In a plurality opinion by Justice William Brennan, the court agreed with Frontiero that the disparity between men and women in the dependents policy was unconstitutional. But a majority of the court could not agree to apply the same standard to sex discrimination as it did to race discrimination.

Following the ruling, Ginsburg, who in the 1970s directed the ACLU’s Women’s Law Project, set out to persuade the court to adopt an intermediate scrutiny for sex discrimination cases. As the facts in Frontiero suggest, Ginsburg also had the insight to find cases whose facts had the power to rewire how people (including judges) might think about sex discrimination.

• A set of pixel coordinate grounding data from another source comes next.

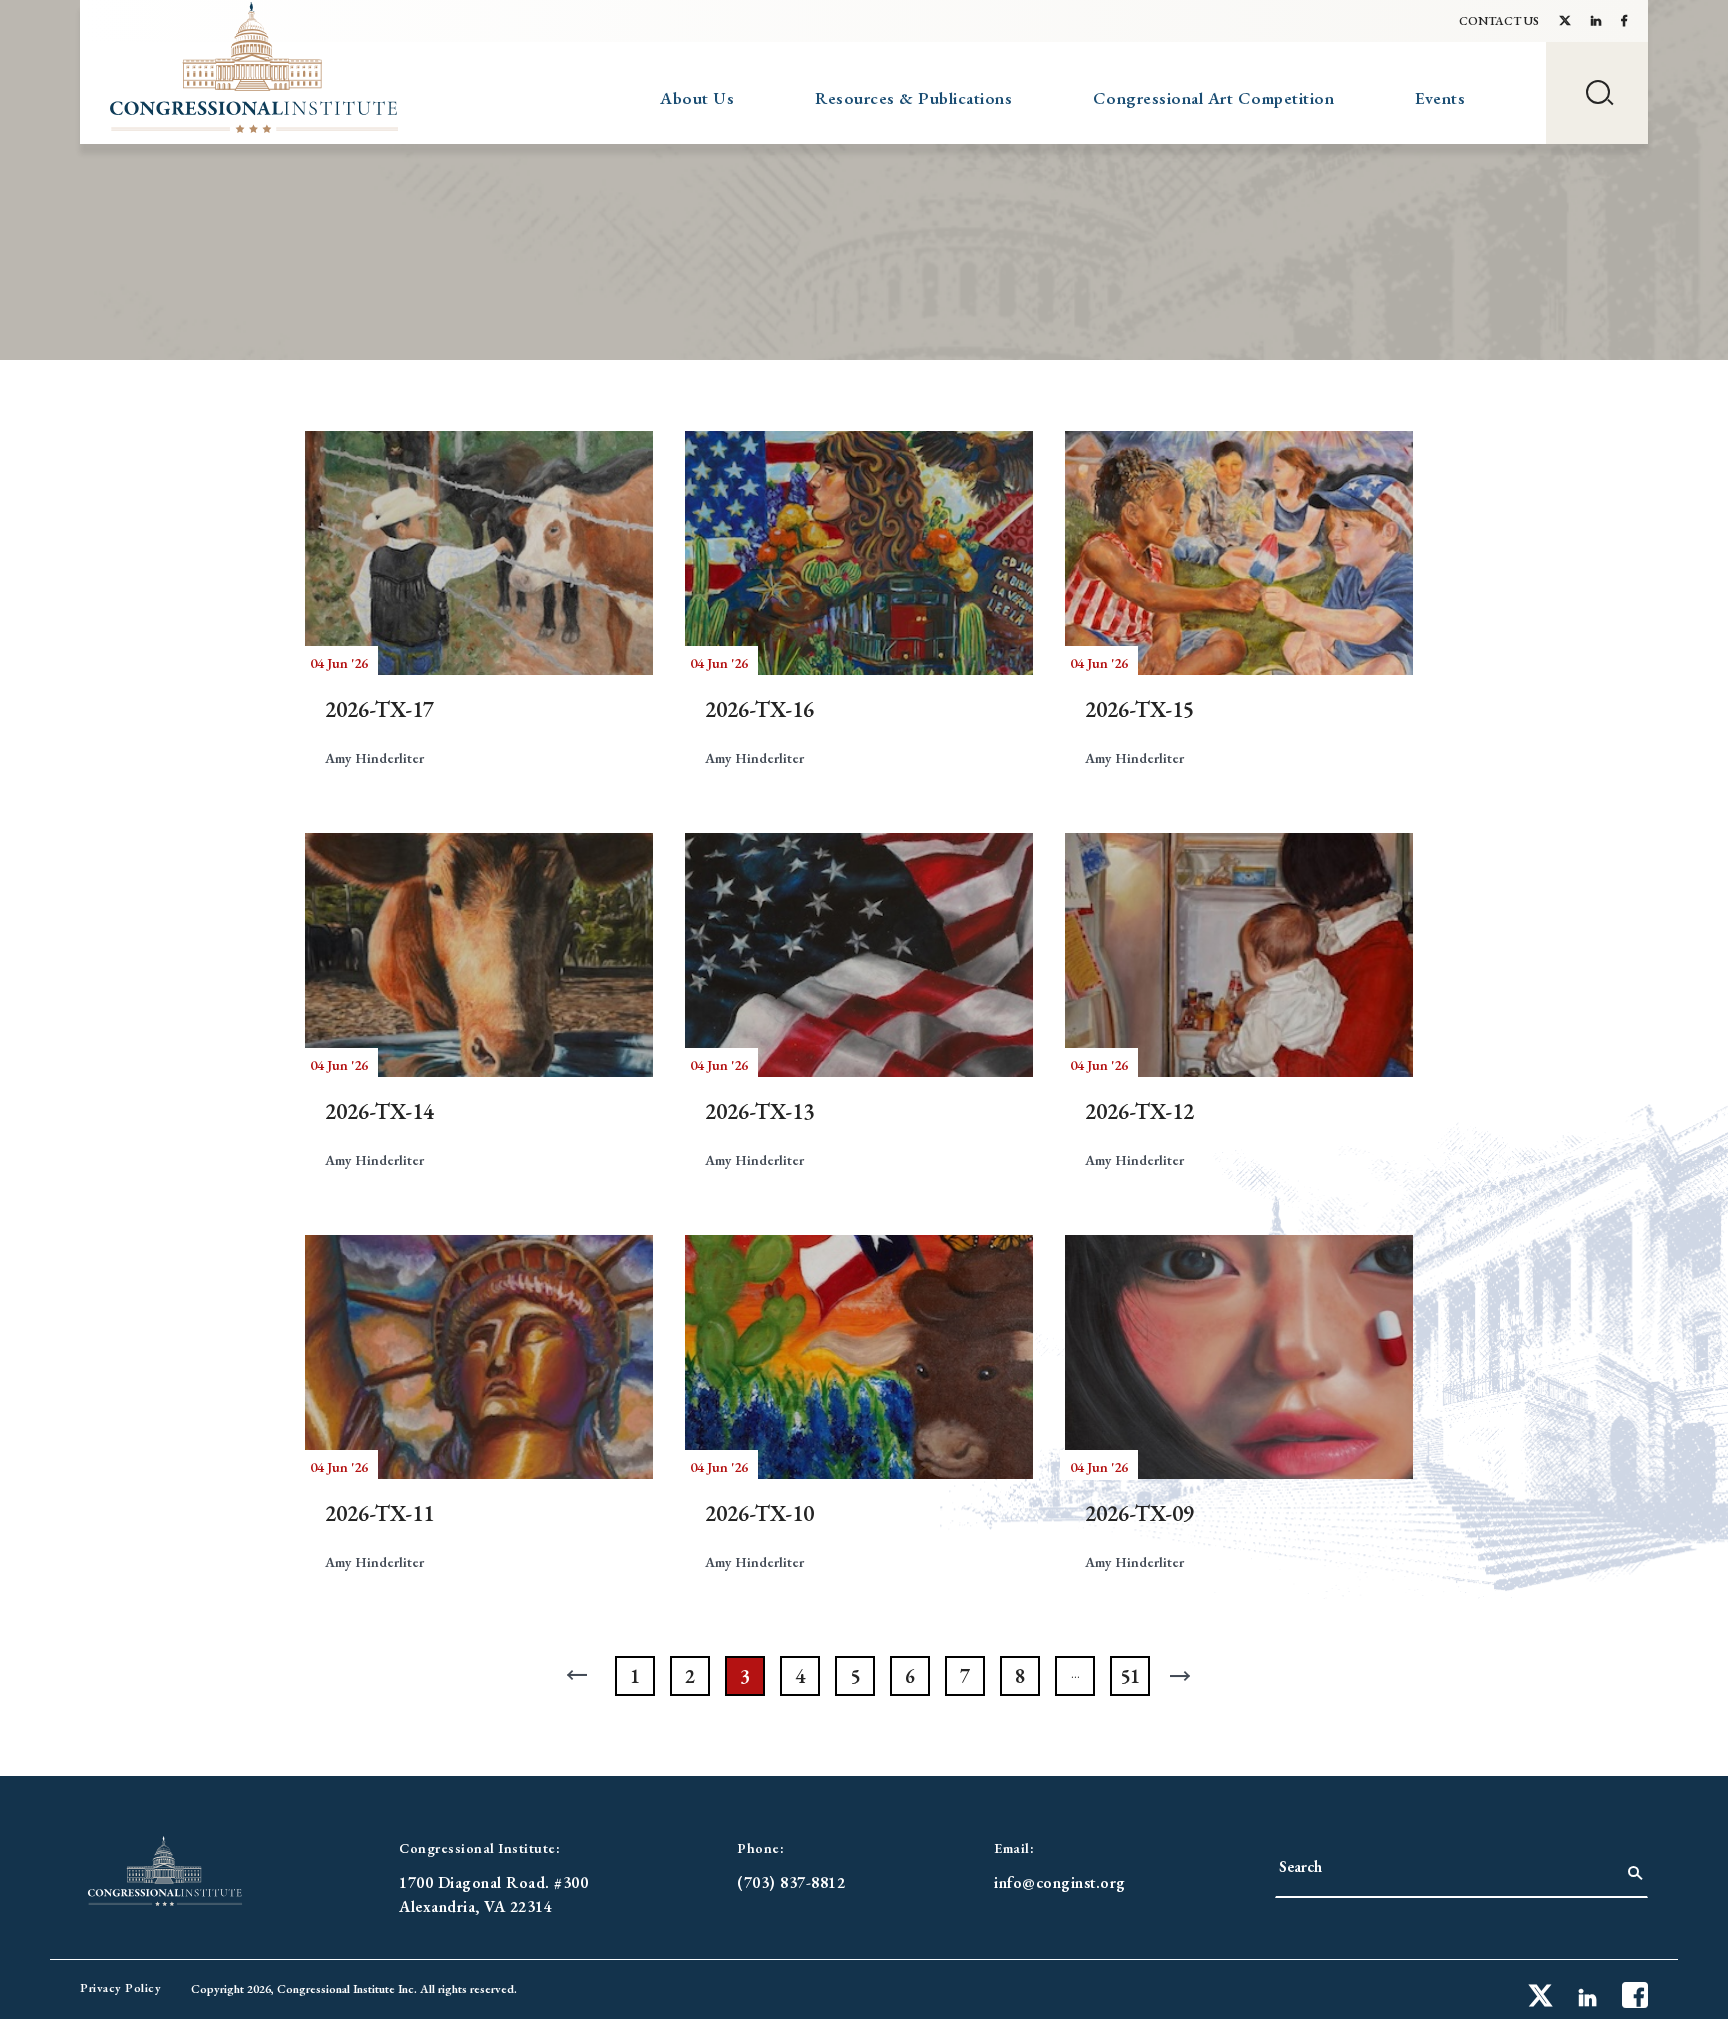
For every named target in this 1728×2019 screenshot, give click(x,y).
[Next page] (1185, 1676)
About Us (697, 98)
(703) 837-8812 (791, 1882)
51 (1130, 1676)
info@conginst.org (1060, 1882)
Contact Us (1499, 21)
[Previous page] (580, 1676)
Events (1440, 98)
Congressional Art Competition (1214, 98)
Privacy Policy (120, 1988)
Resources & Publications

She found one such case that came before the court three years later. The appeal by Curtis Craig centered on an Oklahoma law that barred the sale of so-called 3.2% beer to males under the age of 21 and to females under the age of 18. The law, argued Ginsburg, denied males 18 to 20 years of age equal protection of the law.

A majority of the court agreed and, in Craig v. Boren, enshrined mid-level scrutiny as the standard of review in sex discrimination cases. Though the intermediate standard fell short of the strict scrutiny the court applied to distinctions based on race, distinctions based on sex had, thanks to Ginsburg, earned a standard of review that marked them as plainly discriminatory.

As Wendy Williams, an emeritus professor of law at Georgetown and Ginsburg’s authorized biographer, noted in 2013, Ginsburg “tweaked the Craig standard upward, bringing it closer to the race standard” 20 years later when, as a member of the court, Justice Ginsburg wrote for the majority in U.S. v. Virginia, which held that the Virginia Military Institute’s practice of admitting males only violated the 14th Amendment’s Equal Protection Clause.

Virginia’s justification for excluding all women from “citizen soldier” training for which some are qualified does not rank as “exceedingly persuasive” Justice Ginsburg wrote. (To appreciate the tweak, compare it with intermediate scrutiny, which requires laws that distinguish between people based on sex to be substantially related to an important government purpose.)

On Saturday evening, mourners were expected to hold a vigil for Ginsburg in cities across the U.S. “I think that I can speak for most women that we are devastated by her passing,” Saima Assed, an organizer in Albuquerque who helped to organize a vigil there, told the Times. “We know we lost a champion.”

 

 

 

[1] “Neither legislators nor judges regarded gender lines as ‘back of the bus’ regulations,” she later wrote of the second point. “Rather, these rules were said to place women on a pedestal.” In short, that discrimination somehow venerated women.

[2] Ginsburg noted that equal protection and due process of law “apply to the majority as well as to the minorities.”